The Story of Vernon and Irene Castle
The form is
generally that of an Astaire-Rogers romance. The screenplay adds to the poetry of
World War I in the light of its resumption.
The Yama Yama Man
and the demon barber of The Hen Pecks are show figures left behind for
the Café de Paris and national fame. Germany declares war, Vernon (an
Englishman) dances with the Royal Flying Corps in travesty and dies instructing
fighter pilots in Texas.
The main gag
material is the reconstruction of Castle dancing styles, built on the Castle
Walk and characterized by changeups without modulation, articulated with
cadential kicks and flicks.
Edna May Oliver
contrasts perfectly with Walter Brennan.
The greatest
revelation comes with Vernon descending to the airfield while another pilot
takes off illicitly. A collision is averted, but Vernon stalls and crash-lands
in a nosedive, ending the career of the flying ace.
Hellzapoppin’
Critics being
what they are, the love story in a comedy never interests them, and so they get
a complete education here, as if that were possible.
Olsen &
Johnson are filming their show in Hollywood, it takes place in Hell, nothing
but immemorial gags and “the cacodemons of carnal pain” until the
director hires a writer to add the requisite amour. This script is
imaginatively projected for them on the set to inspect and admire.
Impoverished
playwright and rich girl (aspiring actress with her own outdoor theater,
“we’re disgustingly rich”) love each other, rich guy
is promised her hand, Olsen & Johnson help out, there’s a phony
Russian prince who isn’t and a jive-jumpin’ gal who’s crazy
for him, all these details are important.
And this is the
actual film, though critics ever since have denied it, and T.S. of the New
York Times denounced the entire production as beneath his dignity.
The great,
powerful surrealism flows from burlesque through silent comedy and the sound
stage and includes the projection booth famously, from another angle yet, it
comes down to the private dick “unzipping” the comics, who ride off
on pigs (how the other half lives).
Blake Edwards and
Mel Brooks are among the disciples. The tempo is incredibly fast and demands
the greatest attention.
The Farmer’s Daughter
Potter opens,
after the credits on a signboard, with a crudely painted scene of a farm, and
pulls back to show it’s just been painted on the side of a real barn.

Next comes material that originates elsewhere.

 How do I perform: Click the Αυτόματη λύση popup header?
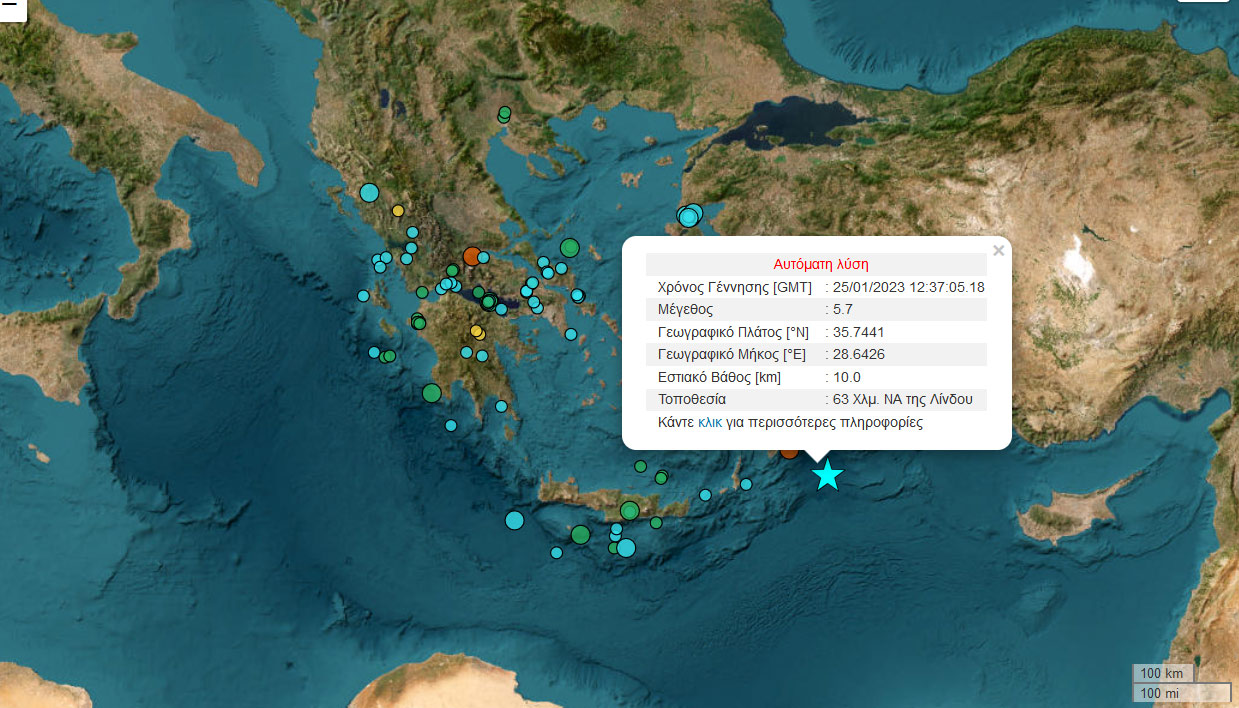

Katrin is off to nursing school in Capital City, and the sign painter gives her
a ride so she can save money. At the Best Rest Auto Court, he pretends to be
stalled, but she puts her foot down on the gas and they take off in reverse,
smashing his Jeep. She’s forced to spend the night, and spend all her
money on the repairs as a loan.
She hitchhikes
into town and finally finds him. “I ain’t in the phone book,”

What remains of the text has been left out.